Most early failures are not deep runtime bugs. They are usually install conflicts, path ambiguity, unsupported assumptions, or trying to use a feature before verifying the basics.

flowchart TD
    A[Early failure] --> B{Does bijux resolve?}
    B -->|No| C[Fix installation or PATH]
    B -->|Yes| D{Does doctor report conflicts?}
    D -->|Yes| E[Remove duplicate installs or pin the runtime]
    D -->|No| F{Is the expectation supported?}
    F -->|No| G[Adjust workflow]
    F -->|Yes| H[Move to a guide or issue investigation]

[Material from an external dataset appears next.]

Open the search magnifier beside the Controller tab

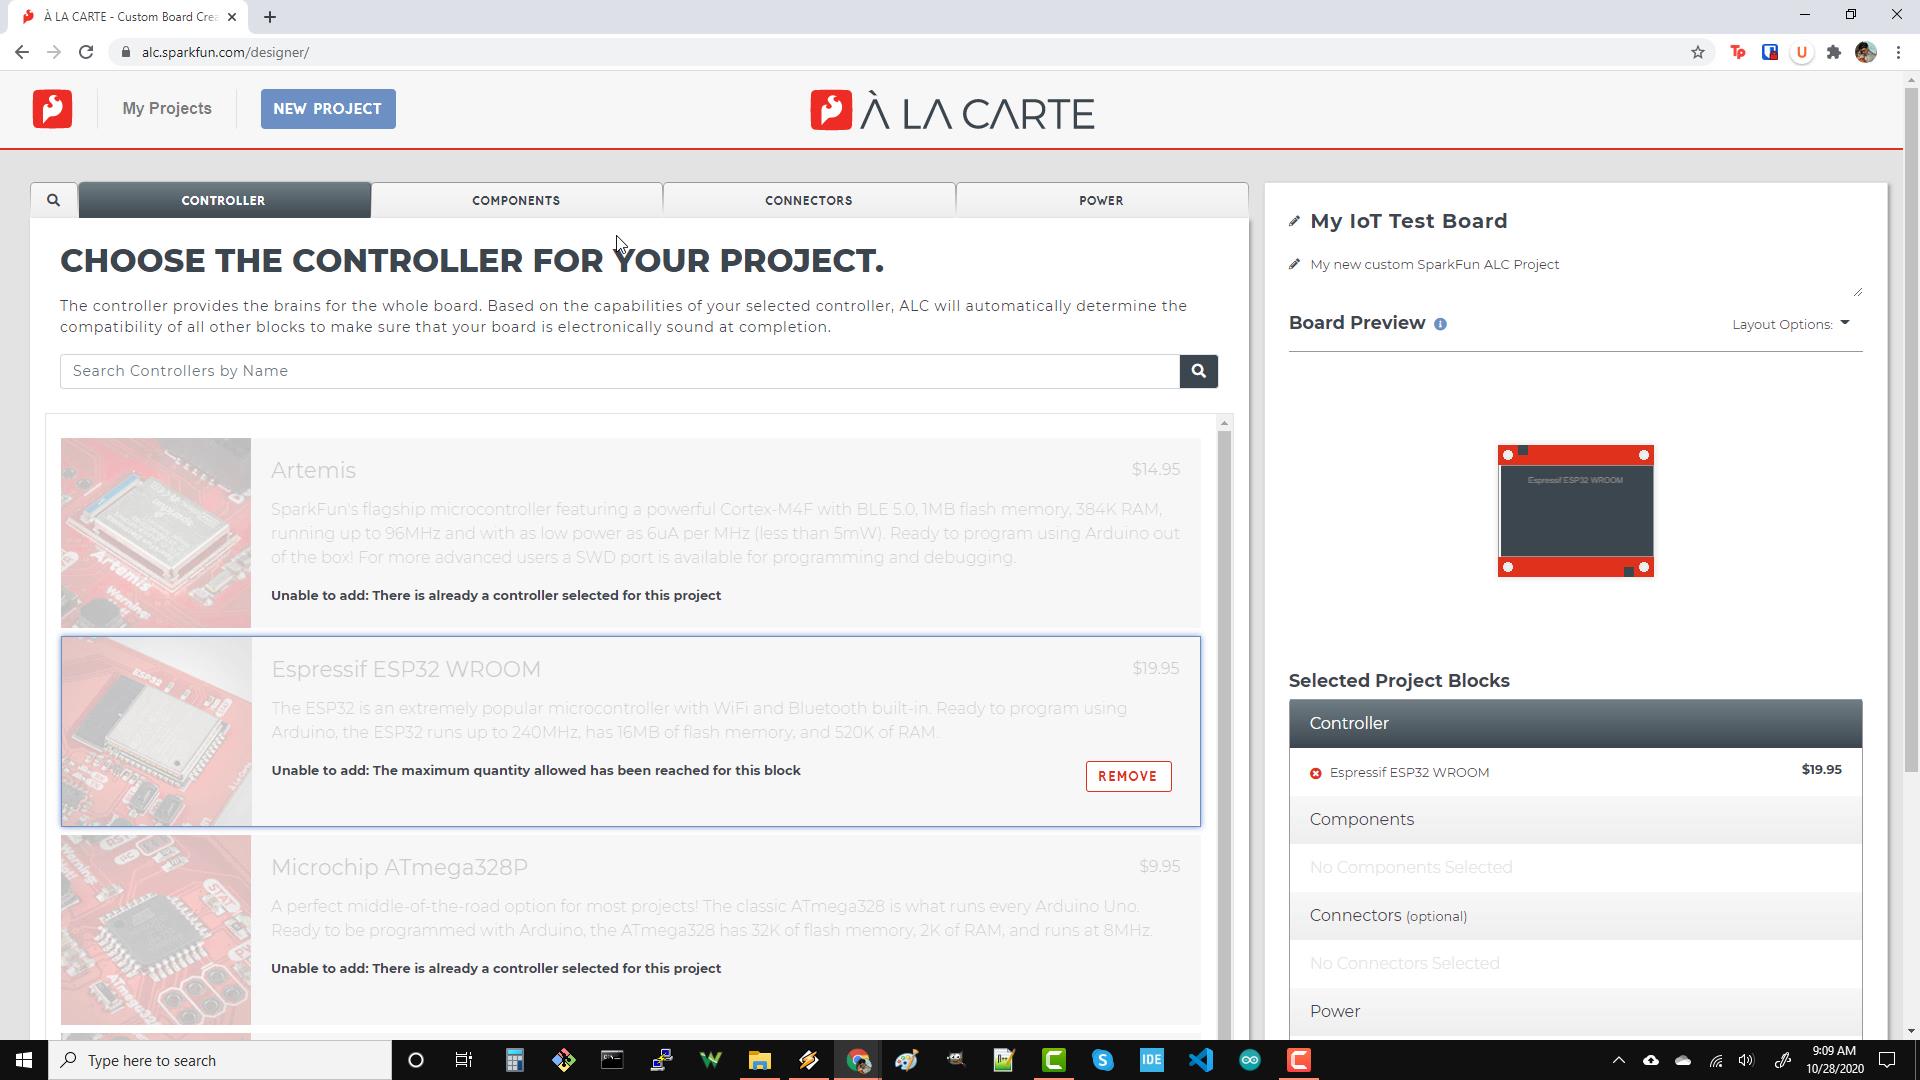point(53,199)
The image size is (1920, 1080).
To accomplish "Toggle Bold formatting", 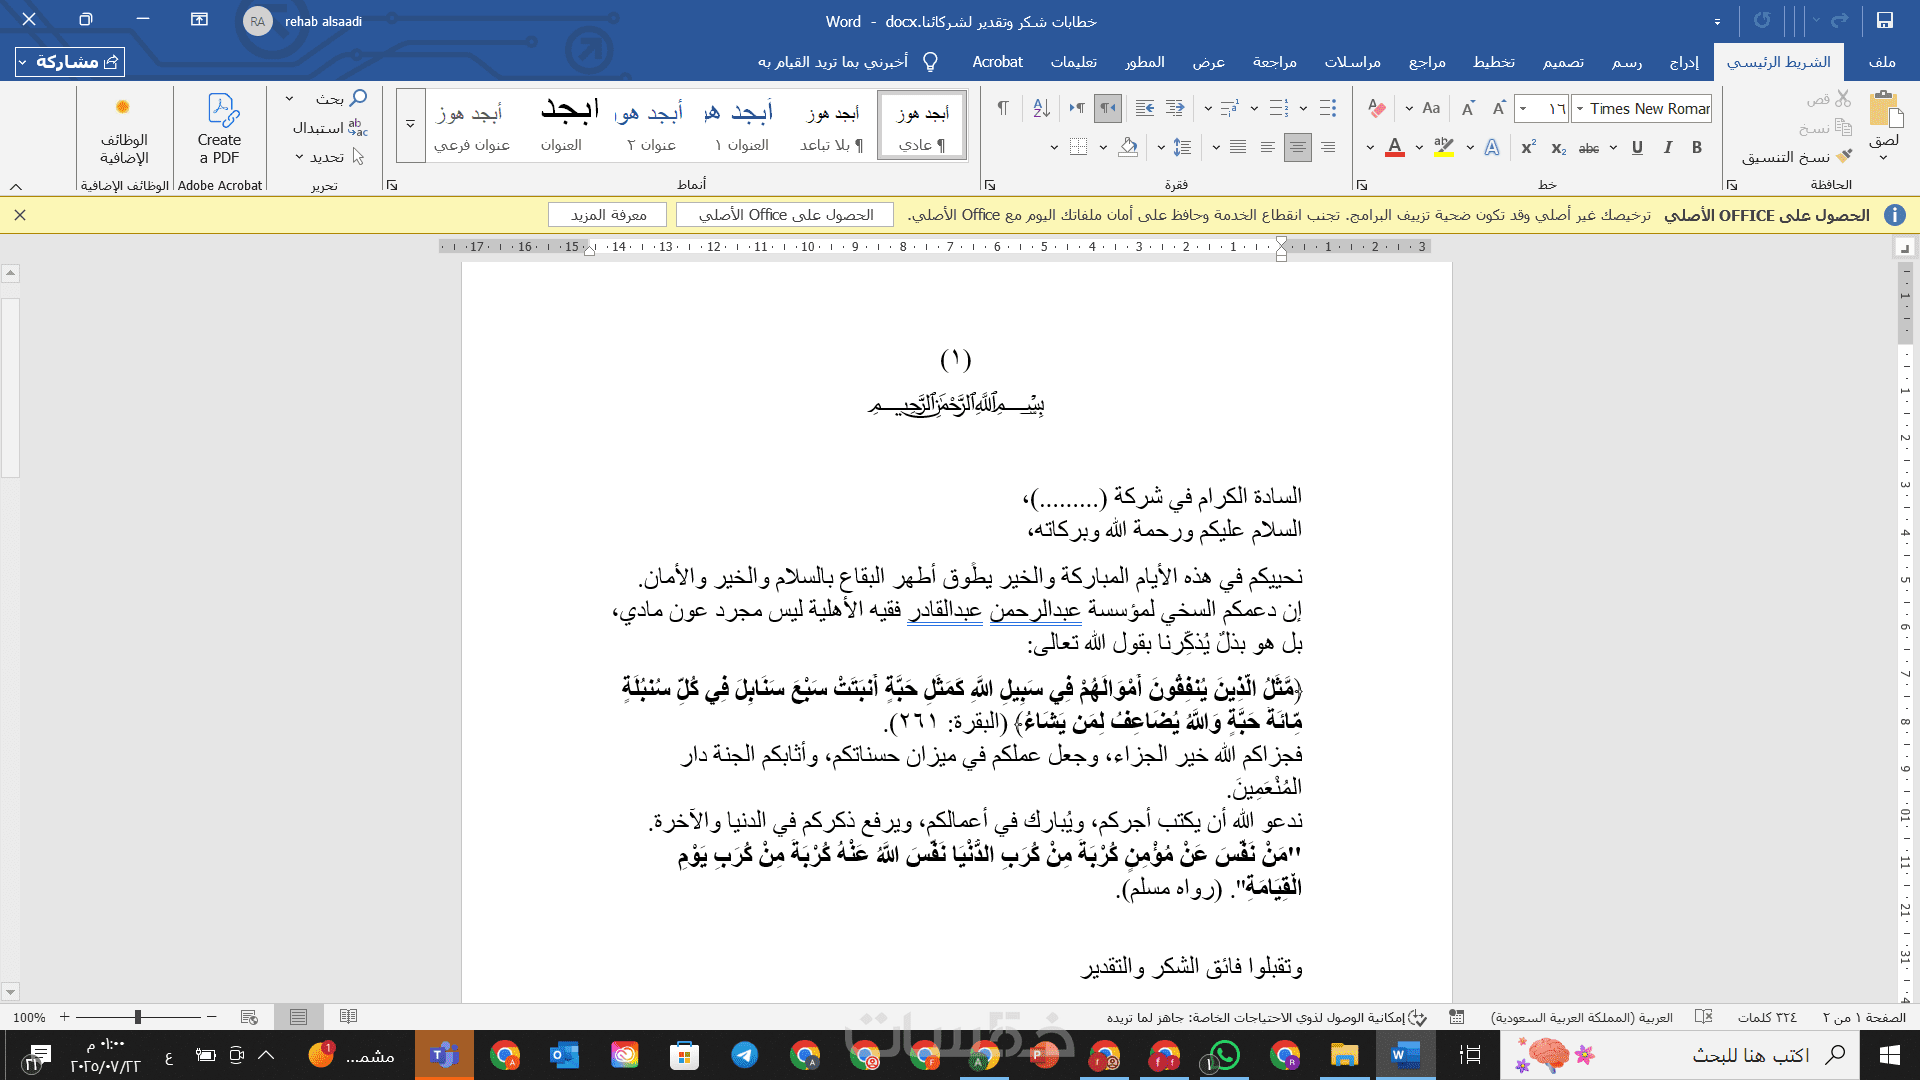I will (1697, 148).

This flowchart gives the intended troubleshooting order. It starts with binary resolution, then moves through install health, and only after that asks whether the underlying expectation is actually supported.

mindmap
  root((Early problems))
    Install conflicts
      cargo and pip both present
      stale wrappers
    Usage mistakes
      scraping text output
      assuming plugins are sandboxed
    Environment limits
      unsupported platform
      wrong binary in PATH

The mindmap groups the common causes behind that flow: install identity problems, usage mistakes, and environment limits. Reading failures this way helps keep early debugging concrete instead of speculative.

First Checks

Run:

bijux version
bijux cli paths
bijux doctor

These commands are still the fastest way to separate environment problems from command-level problems.

Common Real Causes

  • more than one bijux install exists and the wrong one wins in PATH
  • a wrapper script or shell cache still points at an older binary
  • automation expects text output to stay parser-friendly
  • the workflow assumes plugin isolation that Bijux does not provide
  • the environment is outside the supported platform envelope, including current Windows hosts

When To Go Deeper

Move to the fuller docs when the basics are already proven:

Closing Rule

Fix install identity first, then command behavior, then higher-level workflows. Skipping that order usually wastes time.